A block celebration of Venice’s diverse community, happening August 3rd at Westminster Ave and 7th Ave from 10am – 6pm. 

This event is being planned by the Equity Alliance, a grassroots community organization that promotes a progressive vision of Venice, free from gentrification, racism, sexism, classism, environmental degradation and homophobia.  

We will demonstrate that real community does exist in Venice and it is still a place for all walks of life, not just the wealthy.  

This event will also show the cooperation that is taking place to sustain this vision. The Equity Alliance invites all those who stand for justice in the community to join us in celebrating the unique history of Venice and the lives of those who live and prosper there today.

Venice Lives!

Donate here: https://gofundme.com/venicepeoplescelebration

Principles of the Venice Equity Alliance

We are a collective alliance dedicated to bettering the lives of the most excluded and oppressed folks of Venice, and in doing so steer Venice as a whole.

We aim to encourage dialogue and action that promotes fair equity distribution in Venice to ensure the leadership of the historically economically challenged and working class Venetian, which includes those who self-identify as Venetian, and specifically acknowledges African American, Indigenous, Traveling People, Latinx, Womxn, and LGBTQ contributions and concerns.
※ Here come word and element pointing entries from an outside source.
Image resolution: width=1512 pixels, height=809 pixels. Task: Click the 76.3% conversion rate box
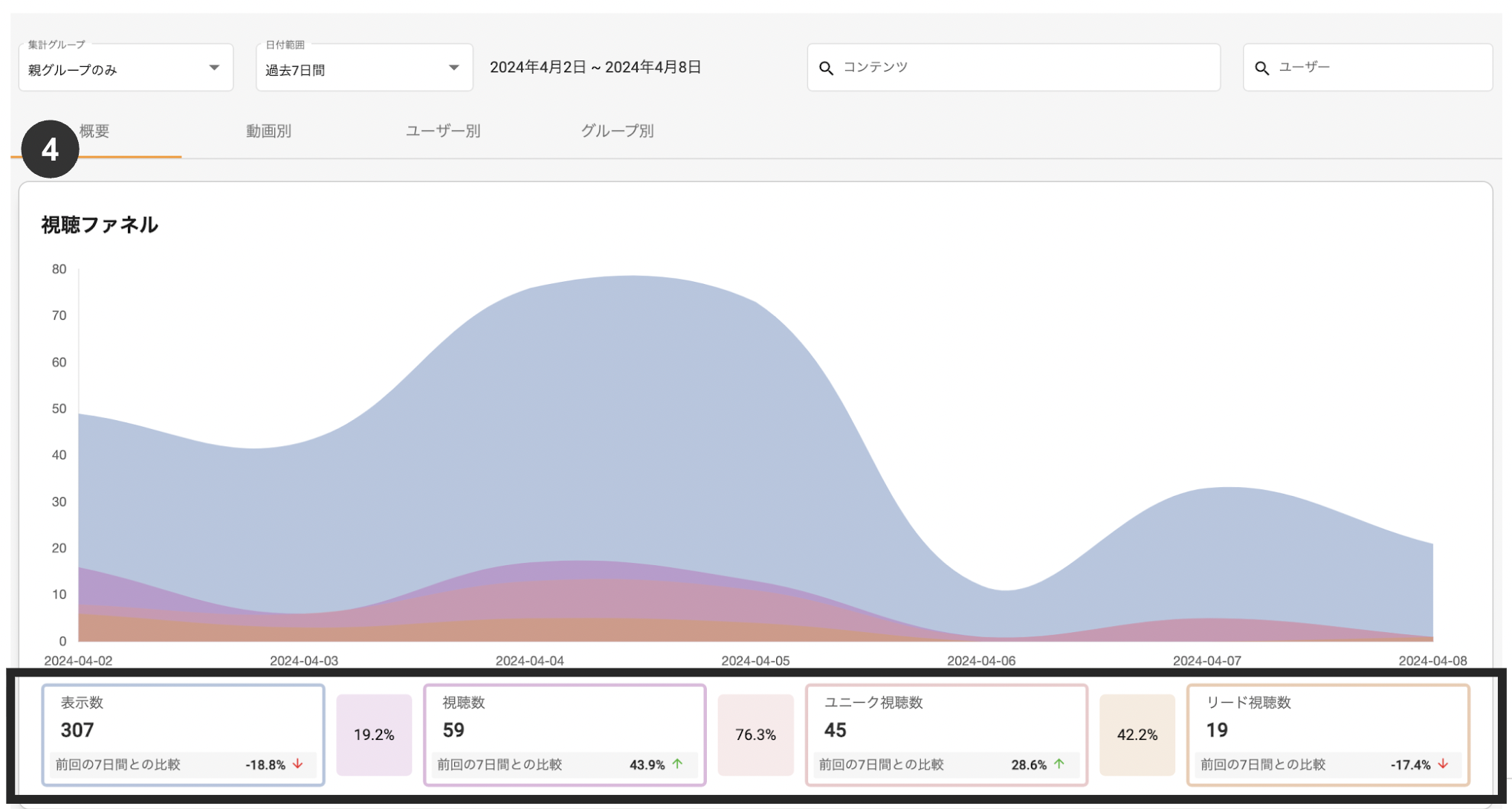pos(755,735)
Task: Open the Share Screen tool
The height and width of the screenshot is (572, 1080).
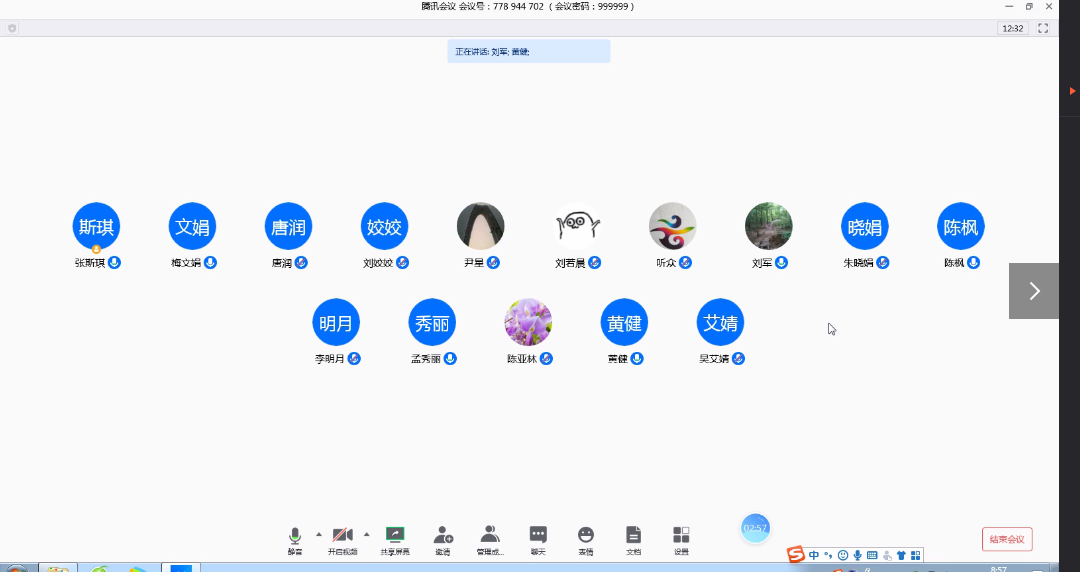Action: (395, 538)
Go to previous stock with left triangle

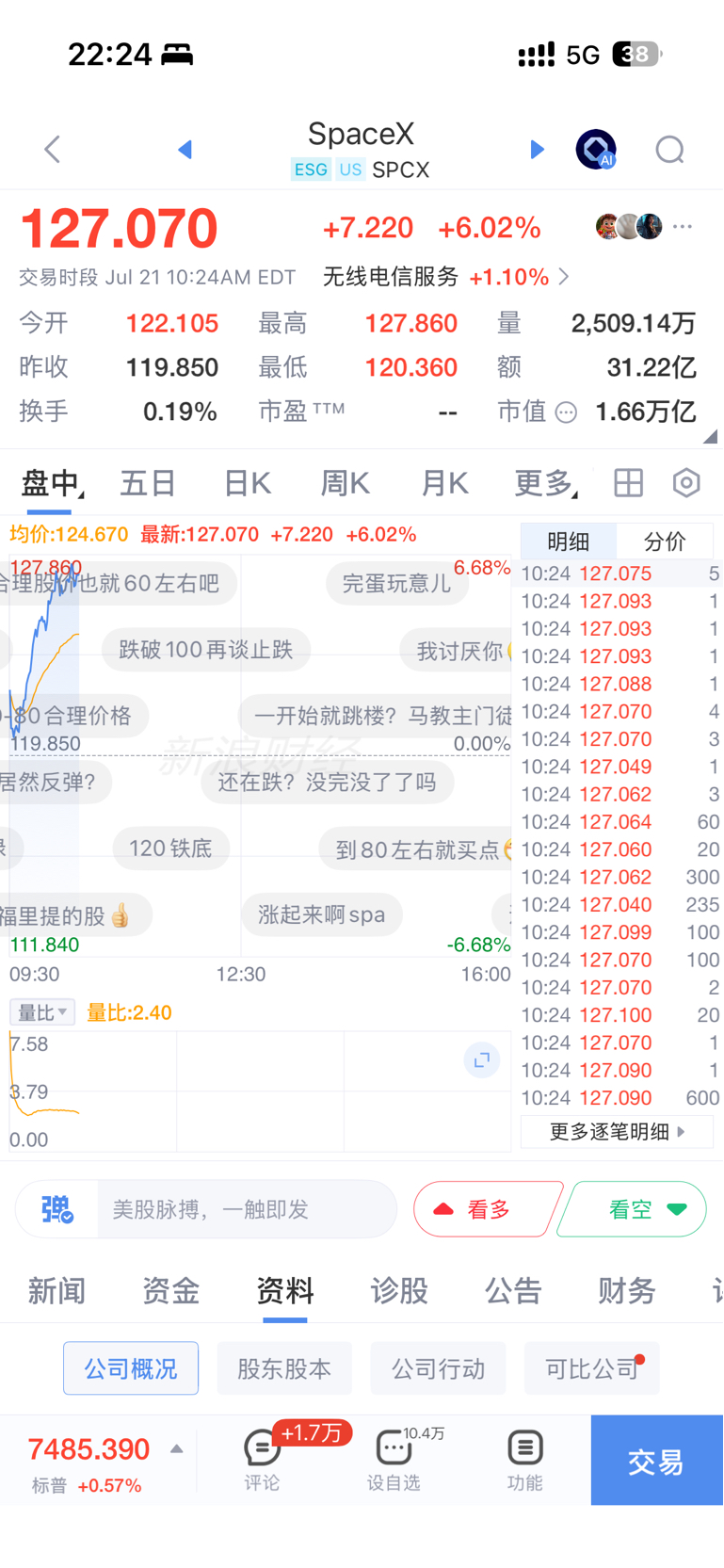click(x=185, y=149)
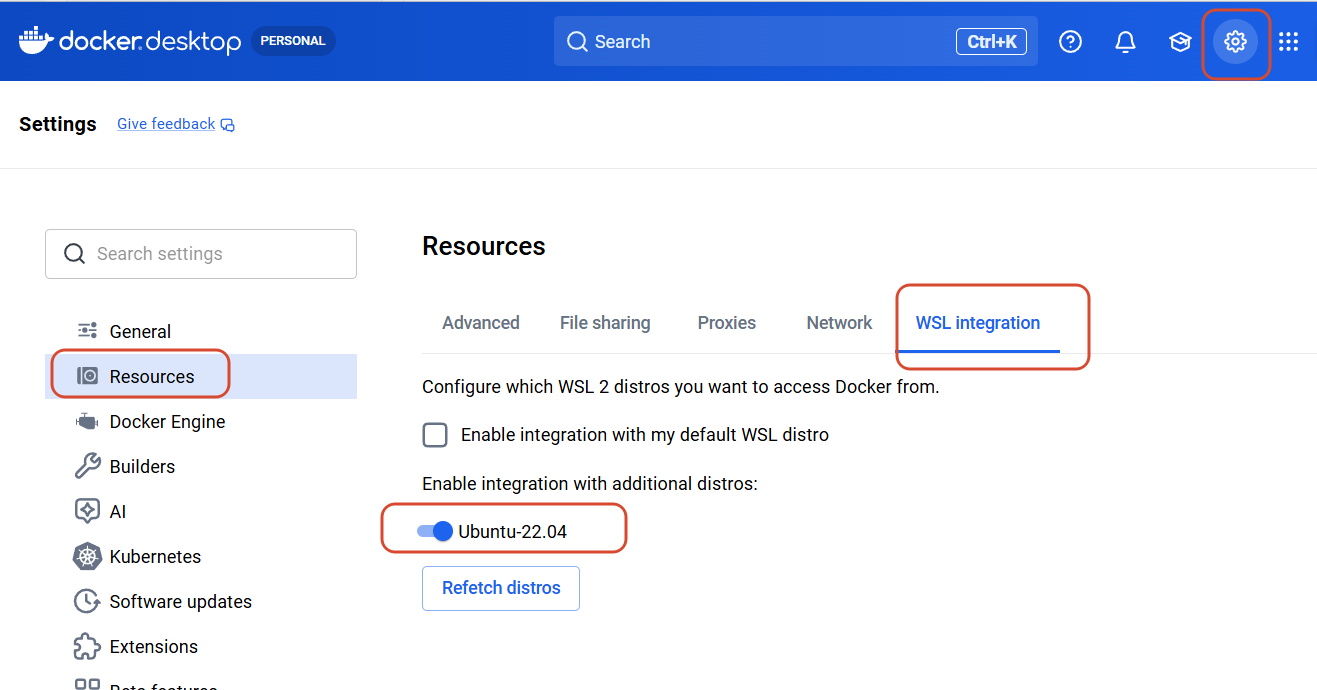
Task: Select the Docker Engine icon in sidebar
Action: pos(87,421)
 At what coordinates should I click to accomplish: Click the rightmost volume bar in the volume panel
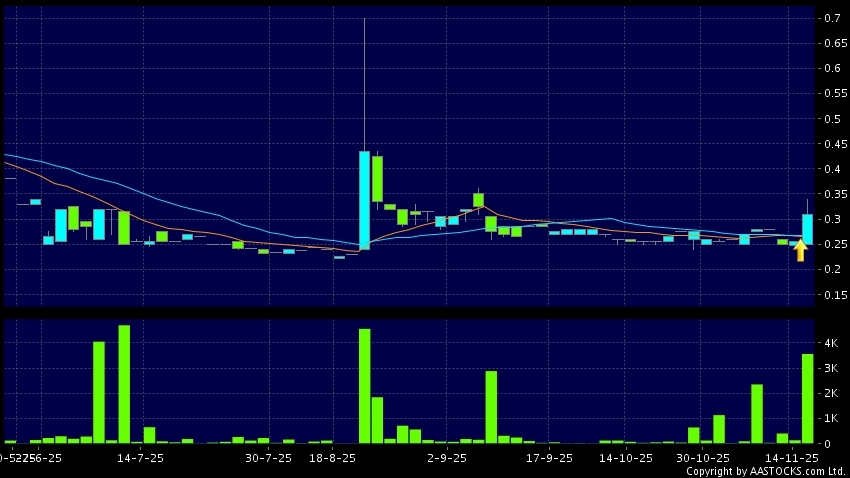click(x=807, y=398)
We are building a Venice, a coastal community; that is sustainable and equitable for all life that is anti-racist and anti-sexist. We are committed to language justice; creating a space where everyone can express themselves in the language of their choosing.

The Alliance is committed to: Unity, Shared Work, Raising Consciousness of ourselves and others, Being present and informed, acting as solid allies to each other, staying open to growth. We are committed to telling our history of Venice.

Collective knowledge will be one of our aims, where the most marginalized voices are heard; this includes the voices of poor and working class Venice, and especially that of youths and elders. We will build collective knowledge together through collective analysis, this includes decolonizing on a daily basis and in between meetings.

We will be guided by members who take it upon themselves to attend the most meetings and steer the Alliance. Our decision making structure (even if temporary) will strive for consensus. If no consensus, rely on 80-90% vote if needed, defer to Alliance leaders who are low-income and/or from communities of color if needed.

All members will remain committed to actively and regularly engaging poor and working class, youth and elders to inform our work either collectively or individually to achieve equity.

Our allies/accomplices will be determined by the alliance in its entirety.